— Stated goal —
Could you turn the material starting with the line containing "Open the Dashboard sidebar menu item" and going on through the line containing "pos(229,299)" into a two-column CSV with the columns instruction and response, one row per instruction-and-response pair? Quote each field, replace line breaks with spaces, and leave the pictures out.

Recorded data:
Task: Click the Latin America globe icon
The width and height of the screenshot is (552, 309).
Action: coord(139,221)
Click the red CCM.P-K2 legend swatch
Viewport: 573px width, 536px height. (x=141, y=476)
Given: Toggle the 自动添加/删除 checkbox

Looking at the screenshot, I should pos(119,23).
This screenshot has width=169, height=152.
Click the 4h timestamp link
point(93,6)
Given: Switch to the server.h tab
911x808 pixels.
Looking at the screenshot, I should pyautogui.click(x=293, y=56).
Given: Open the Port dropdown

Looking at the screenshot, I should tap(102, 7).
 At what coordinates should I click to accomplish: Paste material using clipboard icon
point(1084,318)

==

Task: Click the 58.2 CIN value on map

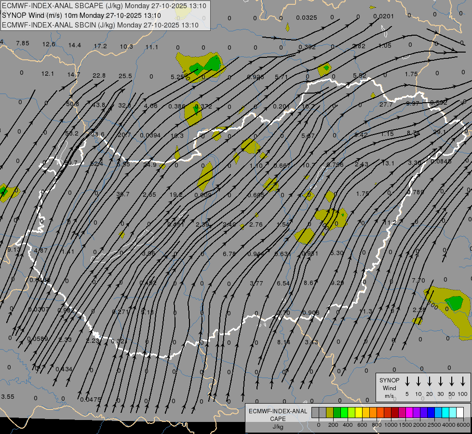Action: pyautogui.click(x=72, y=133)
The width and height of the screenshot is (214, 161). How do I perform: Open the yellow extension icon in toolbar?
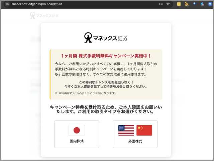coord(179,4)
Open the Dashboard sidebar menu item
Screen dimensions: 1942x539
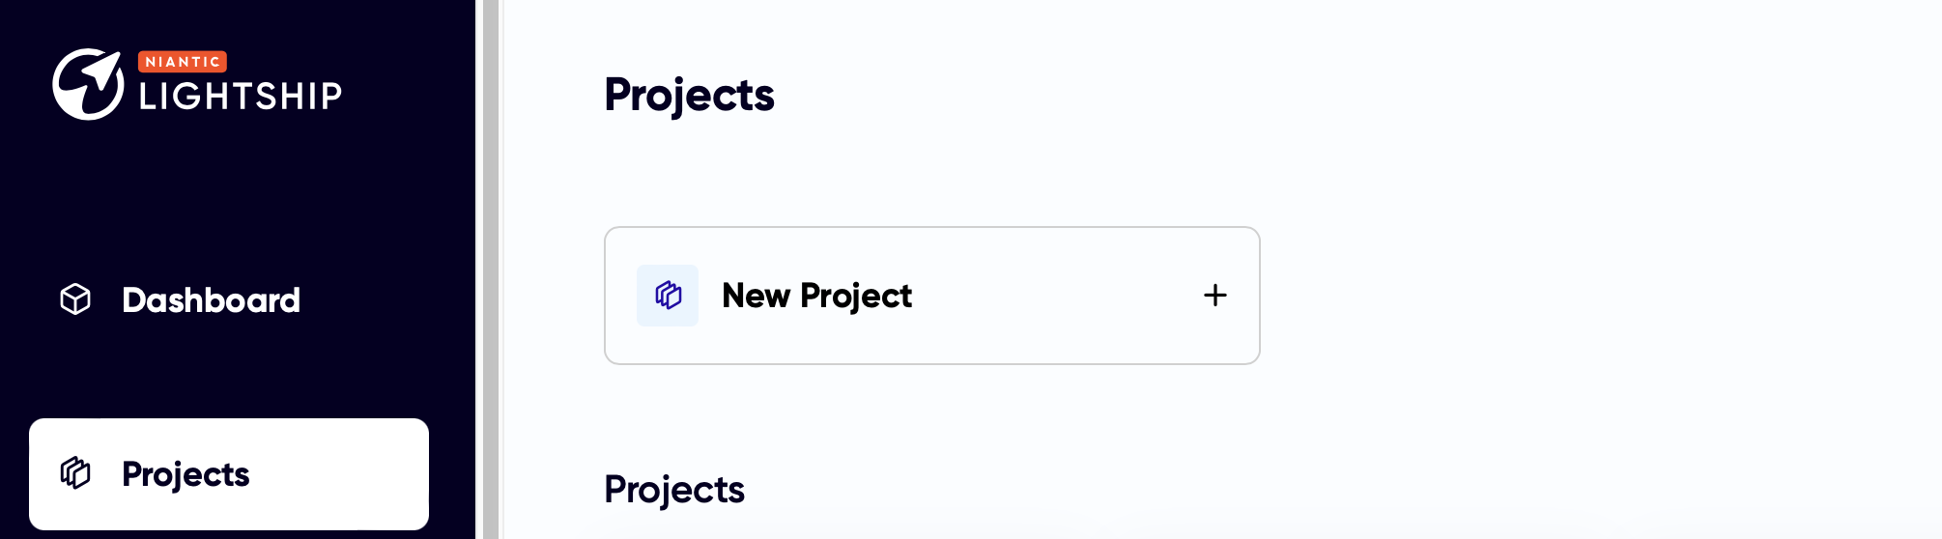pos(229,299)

...

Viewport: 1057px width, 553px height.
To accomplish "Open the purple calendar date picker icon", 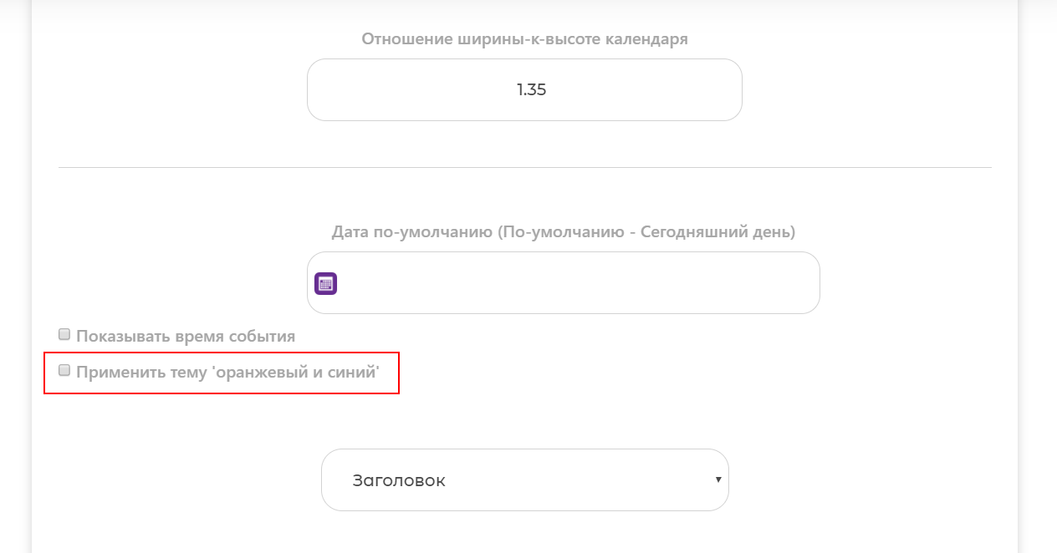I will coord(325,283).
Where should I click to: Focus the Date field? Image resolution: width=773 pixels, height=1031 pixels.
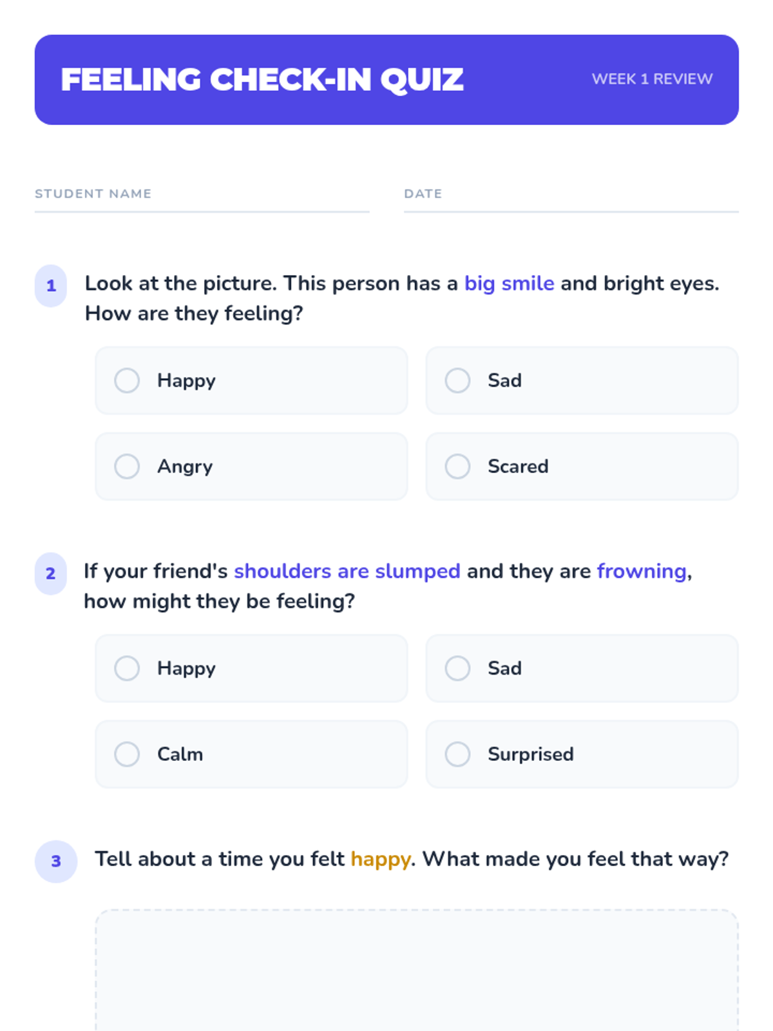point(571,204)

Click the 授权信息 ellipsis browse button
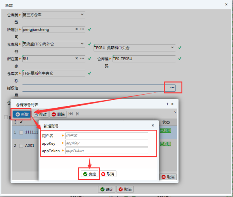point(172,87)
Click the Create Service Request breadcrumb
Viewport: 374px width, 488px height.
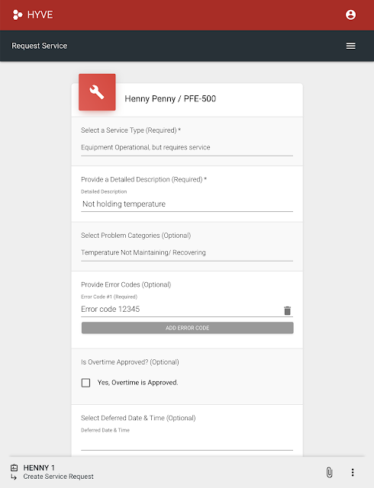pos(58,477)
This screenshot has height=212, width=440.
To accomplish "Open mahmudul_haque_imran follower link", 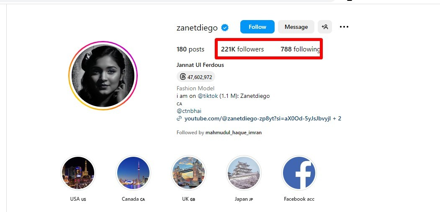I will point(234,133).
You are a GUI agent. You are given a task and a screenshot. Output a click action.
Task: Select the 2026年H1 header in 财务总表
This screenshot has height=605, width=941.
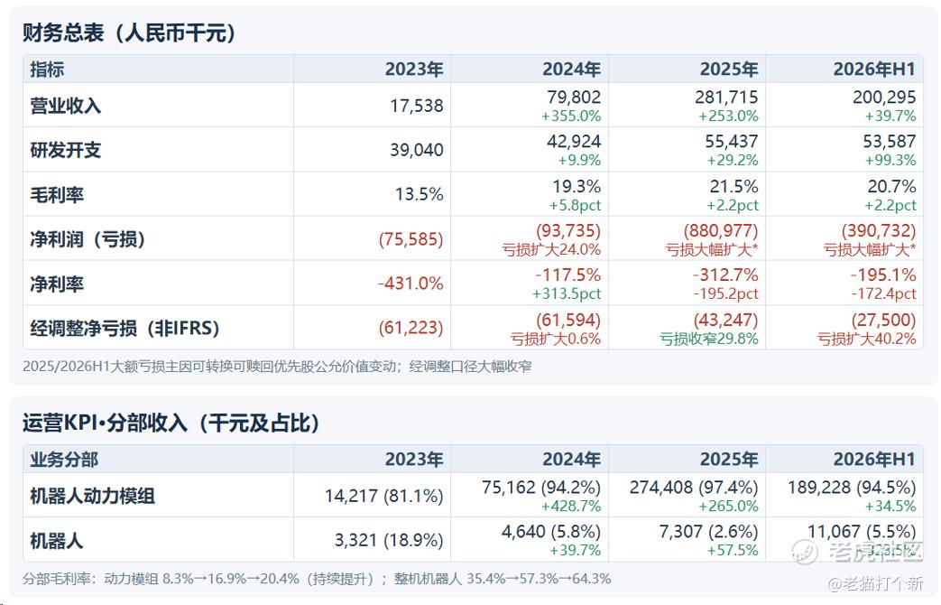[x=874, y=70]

— Answer below —
instruction,response
"Open the Dashboard sidebar menu item Screen dimensions: 1942x539","pos(229,299)"